The lower left of the figure shows a schedule assuming a single input port, a single output port, and a single adder. The entire graph can be computed in four clock cycles. In the fourth clock cycle, the output is written. Simultaneously, the state variables T1 and T2 are updated for the next iteration of the algorithm.

The lower right of the figure shows a register assignment. Besides two registers, R1 and R2 to hold the state variables, two additional registers R3 and R4 are needed. Note that R3, holding the input x1, cannot be overwritten after a single clock cycle because this value is written into T1 at the end of the schedule.

The RTL of this algorithm looks as follows.

Cycle 1: R3 <- IN
Cycle 2: R4 <- R3 + T1
Cycle 3: R4 <- R4 + T2
Cycle 4: OUT <- R4; T2 <- T1; T1 <- R3

Even though we have discussed scheduling, allocation and assignment in the context of mapping arithmetic expressions to hardware, it’s clear that these design techniques apply to a wide variety of design tasks. In fact, they are the core operations of high level synthesis, which aims to turn (imperative) C programs to (parallel) RTL descriptions.

Bit-Serial Design

Attention

The examples discussed in this section are available on https://github.com/wpi-ece574-f22/ex-arithmetic

Arithmetic operations have a great deal of natural regularity and parallelism. An expression such as

wire [0:1023] a, b, c;
assign c = a + b;

consists in fact of 1023 single-bit additions. A traditional, straightforward implementation of such an adder is to define a full-adder module.

» DATA EXTRACT
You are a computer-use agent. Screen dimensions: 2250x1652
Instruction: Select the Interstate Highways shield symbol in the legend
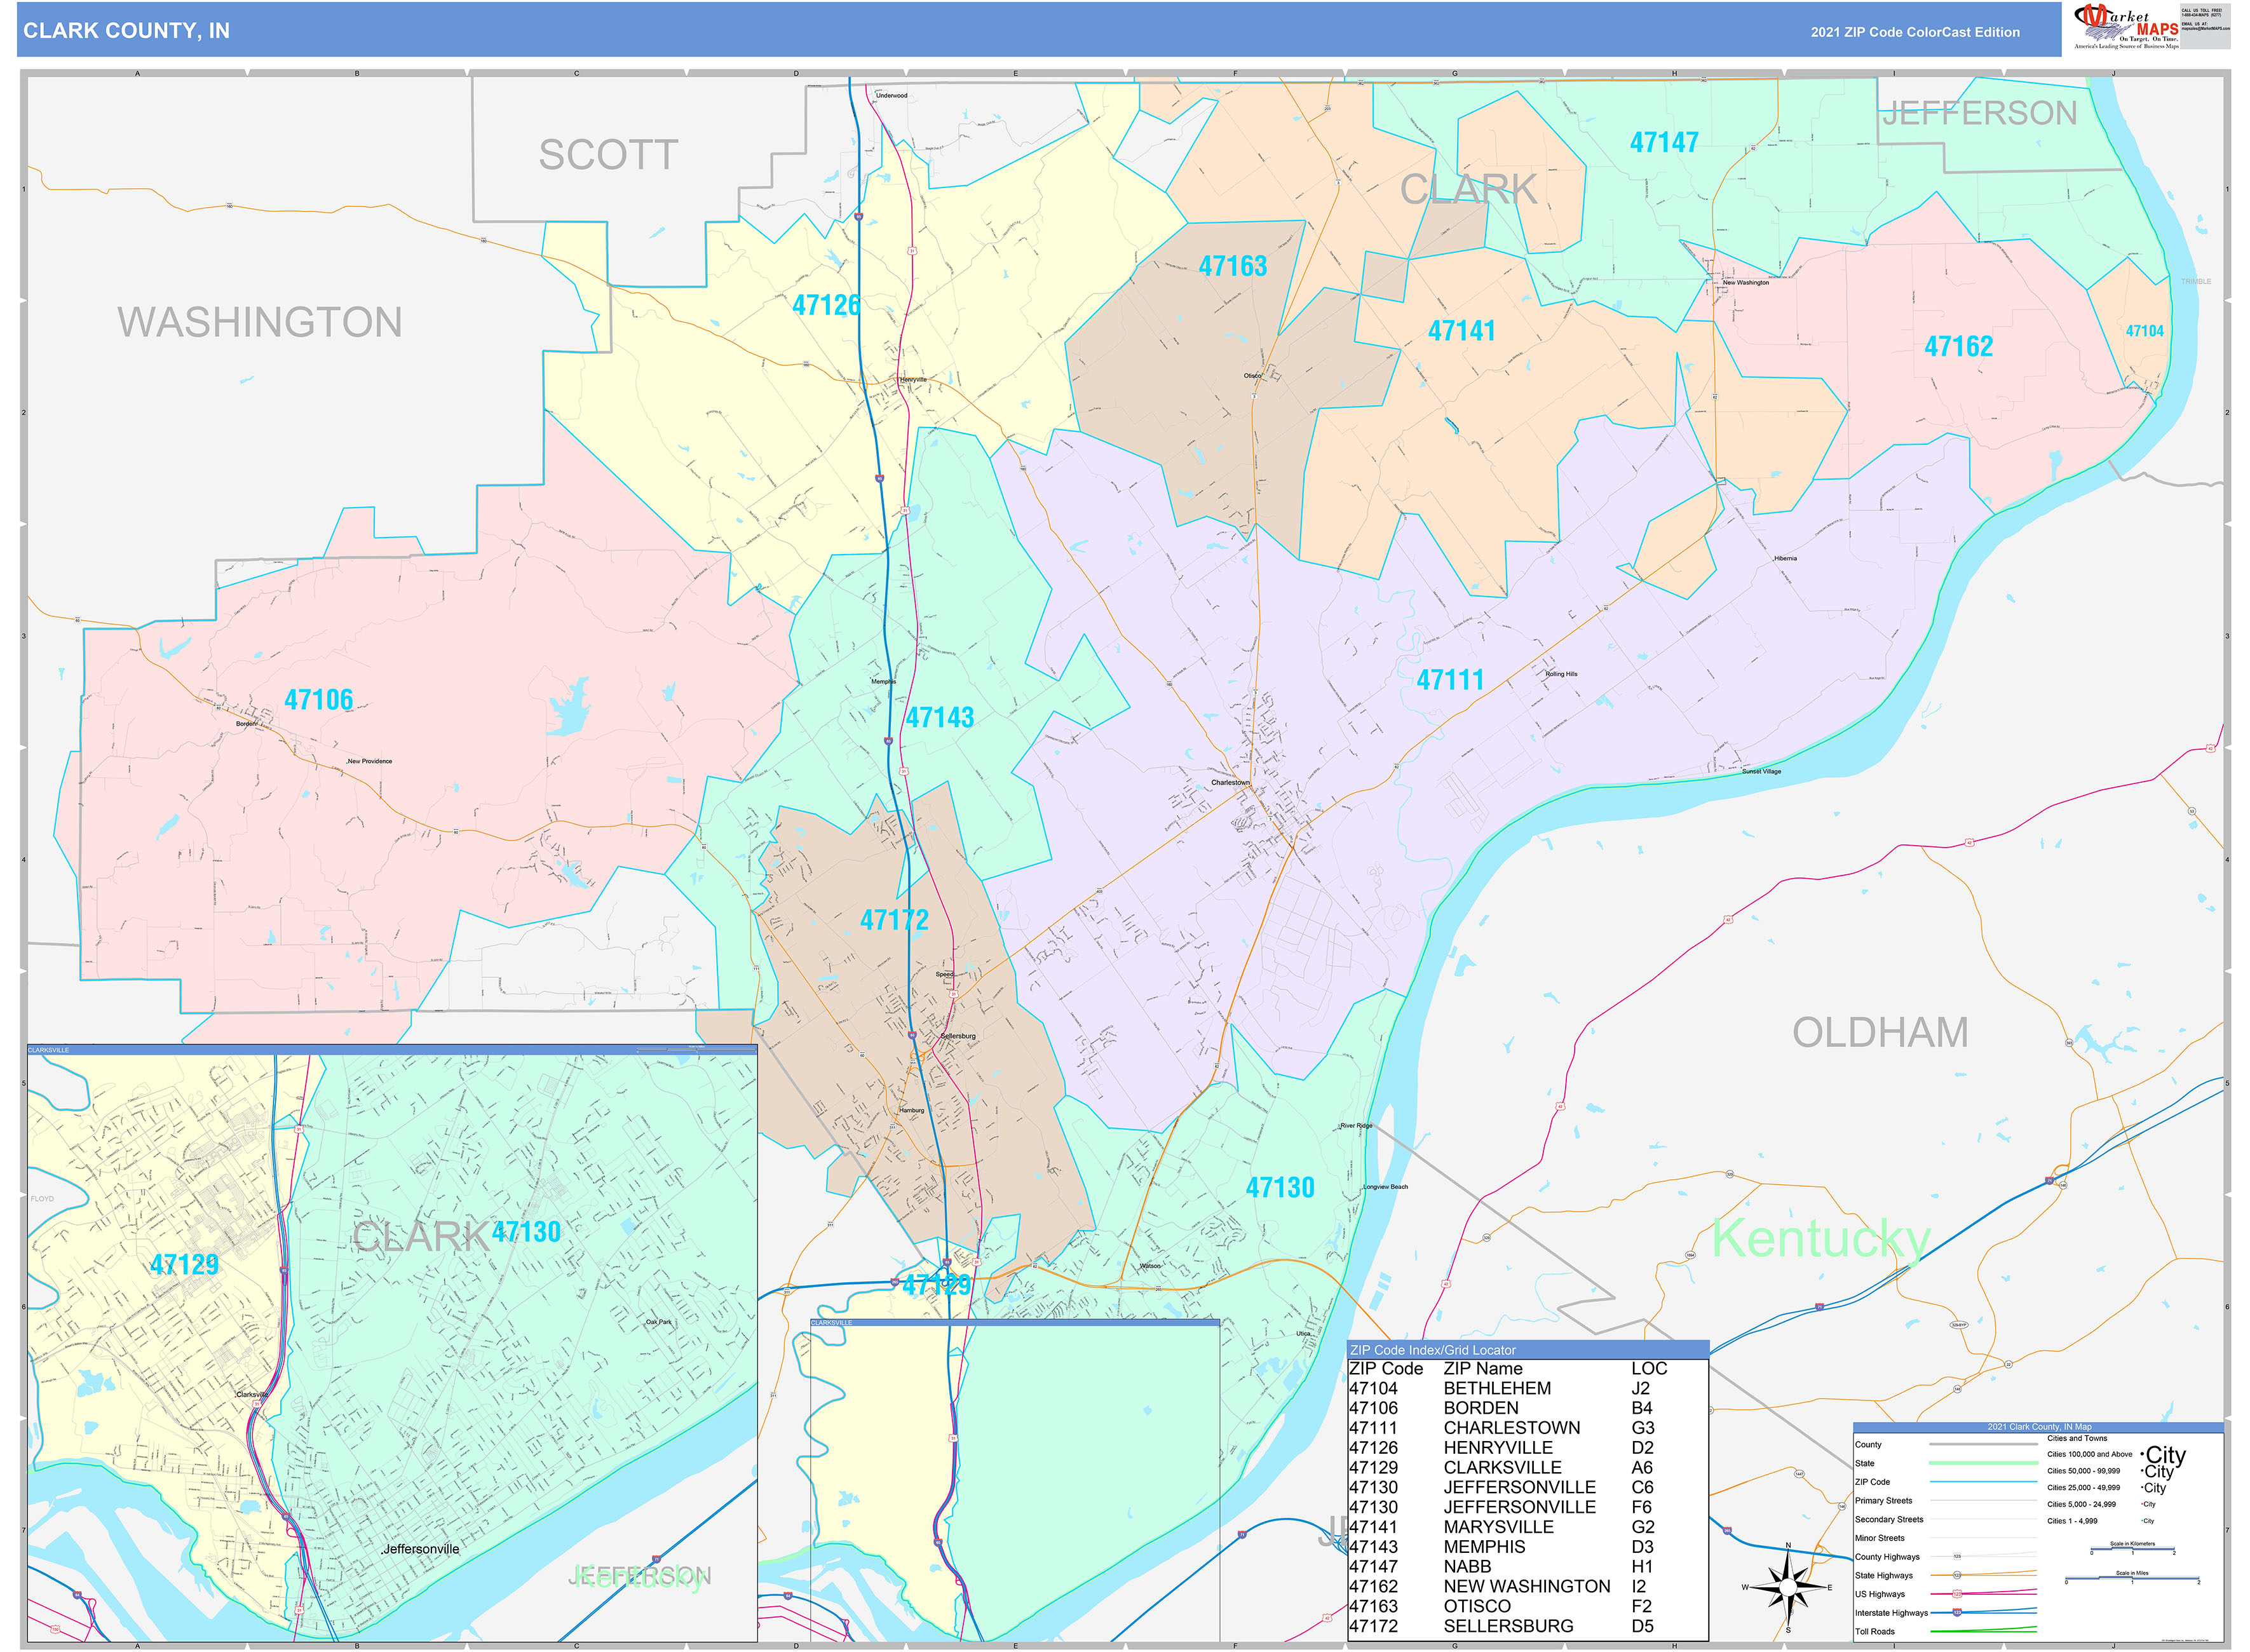tap(1957, 1613)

» SHORT EXERCISE
Summarize the text above on scheduling, register assignment and bit-serial design in two sentences.

» OUTPUT FOR THIS TASK
With one input port, one output port and one adder, the graph is computed in four clock cycles, and besides registers R1 and R2 for the state variables it needs R3 and R4, with R3 holding input x1 until it is written into T1 at the end of the schedule. Scheduling, allocation and assignment are the core operations of high level synthesis, and arithmetic operations have a great deal of natural regularity and parallelism, traditionally implemented with a full-adder module.